• _Problem requirements_:
Extract each line from the rows below that contains the string "Viewport". Matching is case-sensitive.

• _Data entries_:
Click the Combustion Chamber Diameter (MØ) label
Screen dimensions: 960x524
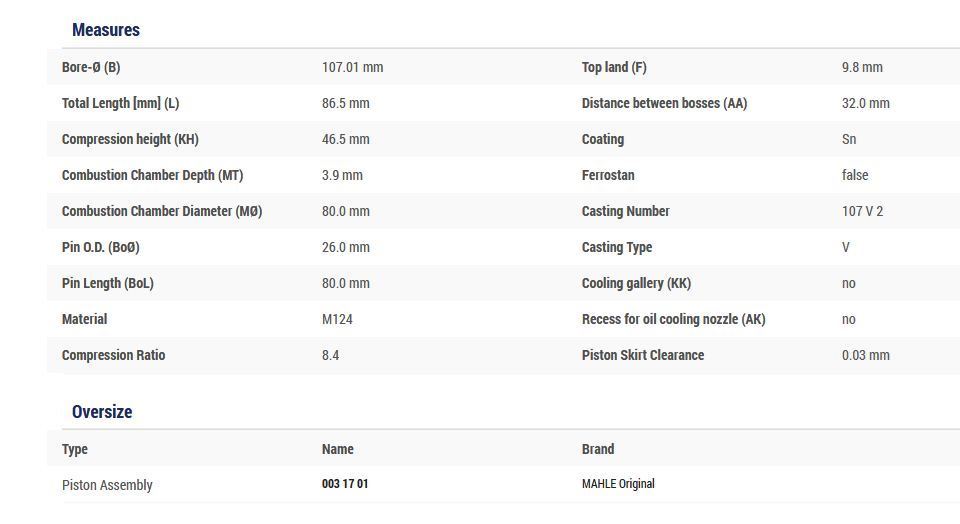tap(162, 211)
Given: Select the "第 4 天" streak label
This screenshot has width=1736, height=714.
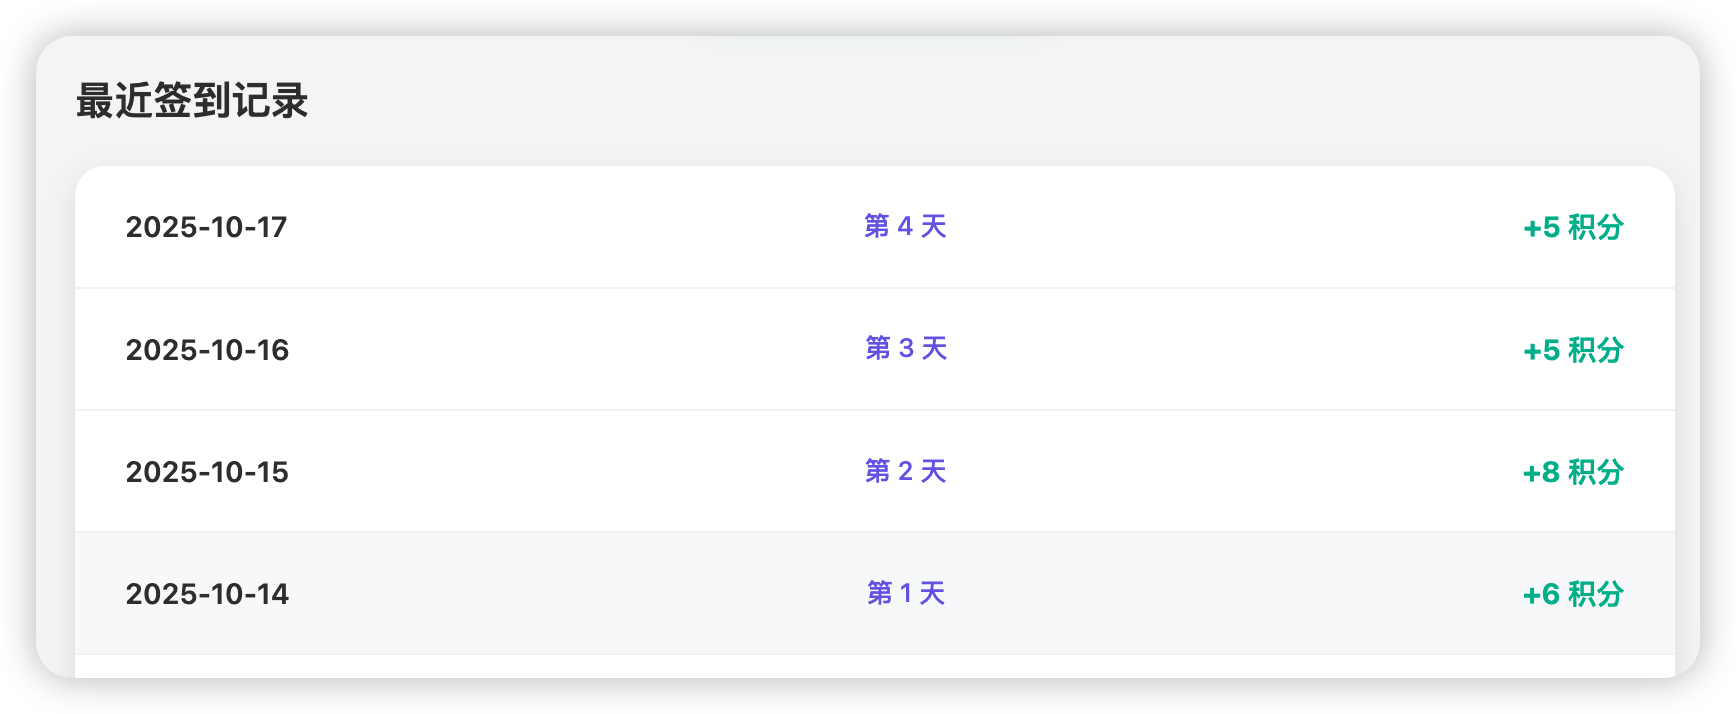Looking at the screenshot, I should coord(905,226).
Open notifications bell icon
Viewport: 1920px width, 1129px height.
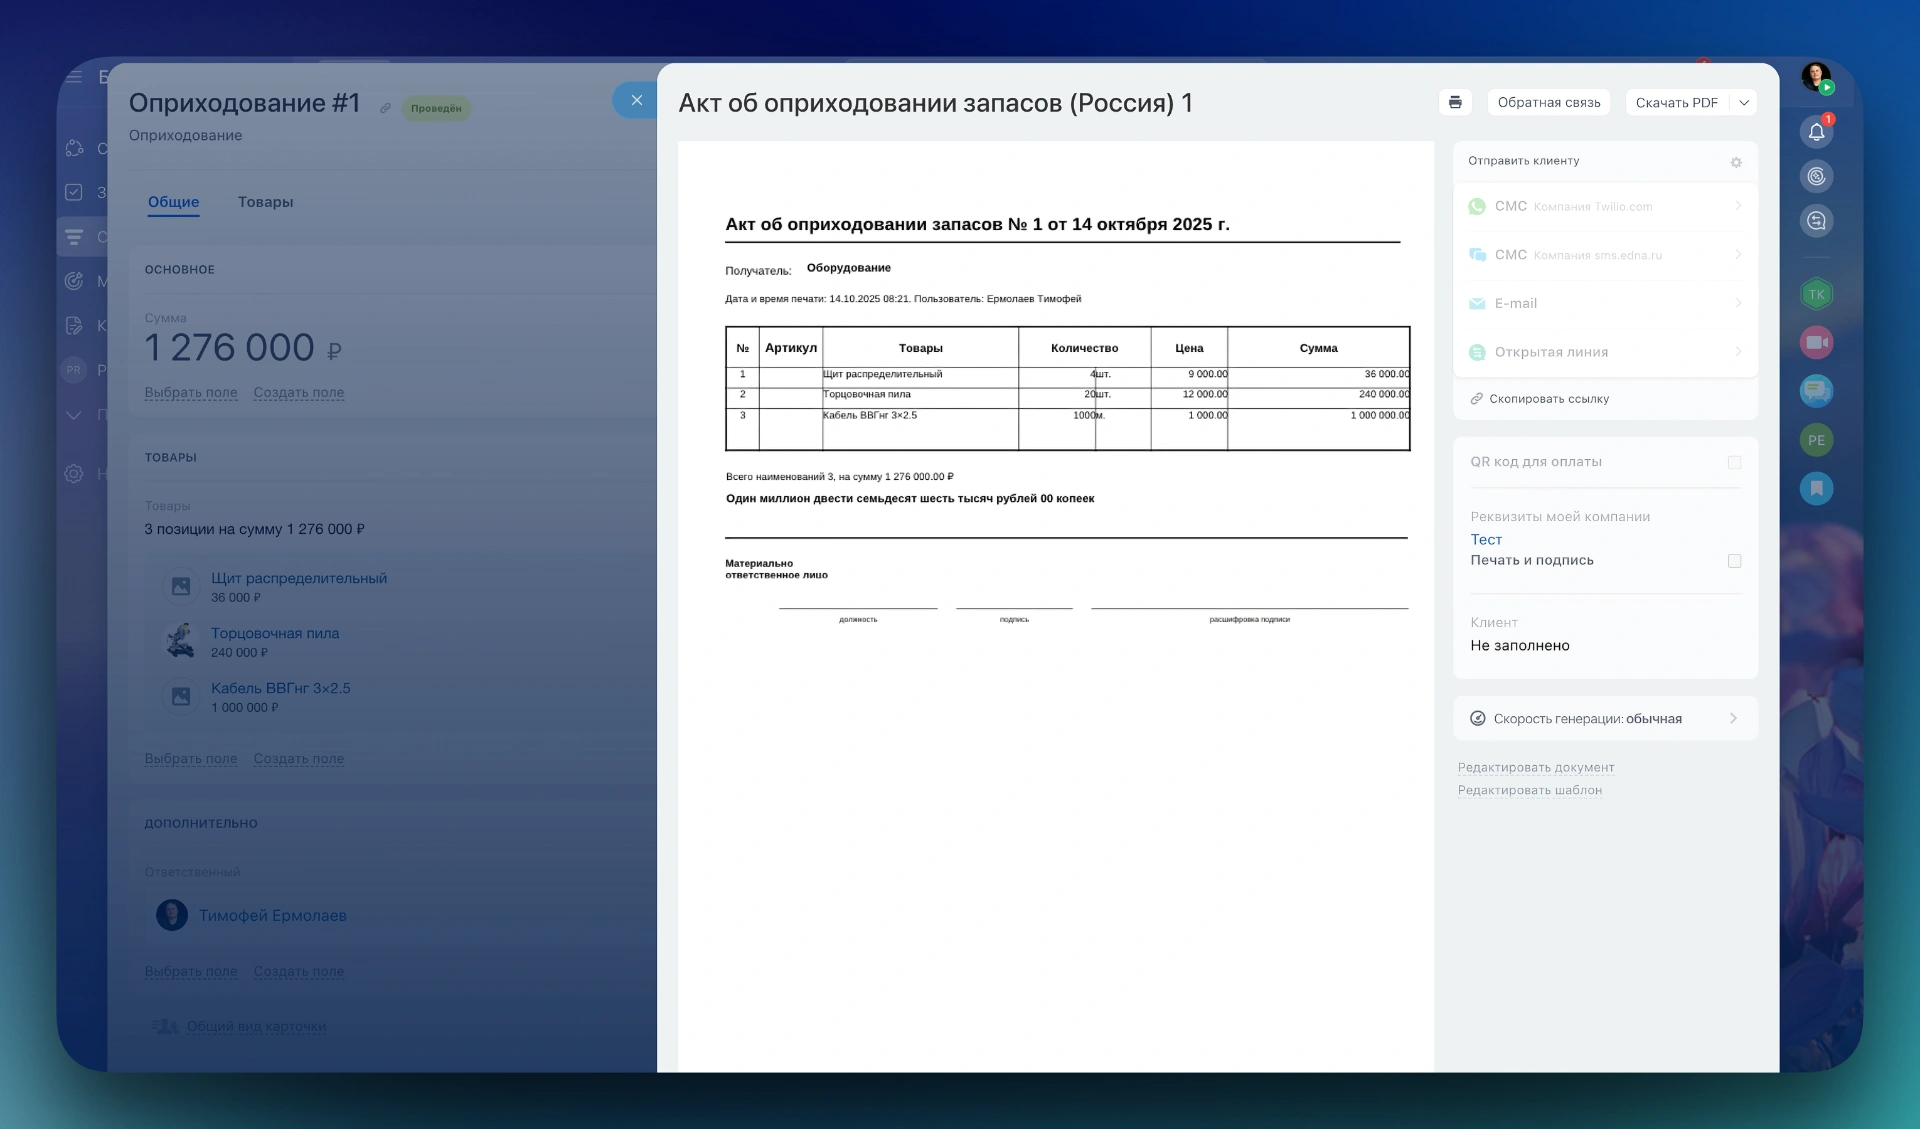tap(1816, 132)
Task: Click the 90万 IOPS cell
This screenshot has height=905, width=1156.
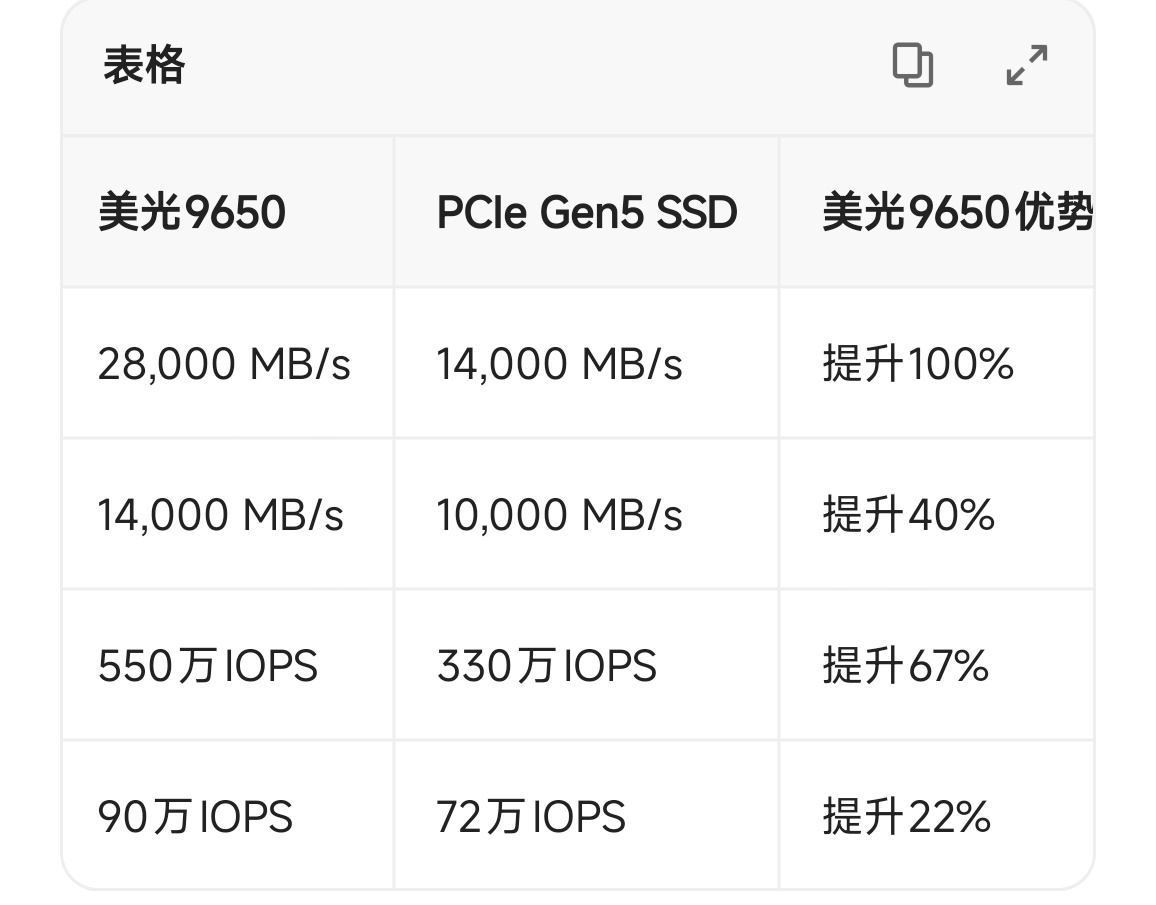Action: coord(195,817)
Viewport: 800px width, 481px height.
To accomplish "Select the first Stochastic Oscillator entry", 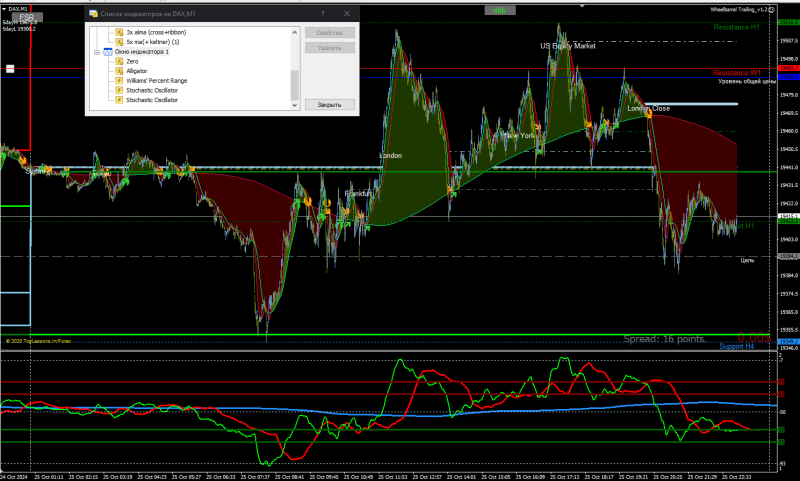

• _Written solution_:
Viewport: 1920px width, 1129px height.
Viewport: 800px width, 481px height.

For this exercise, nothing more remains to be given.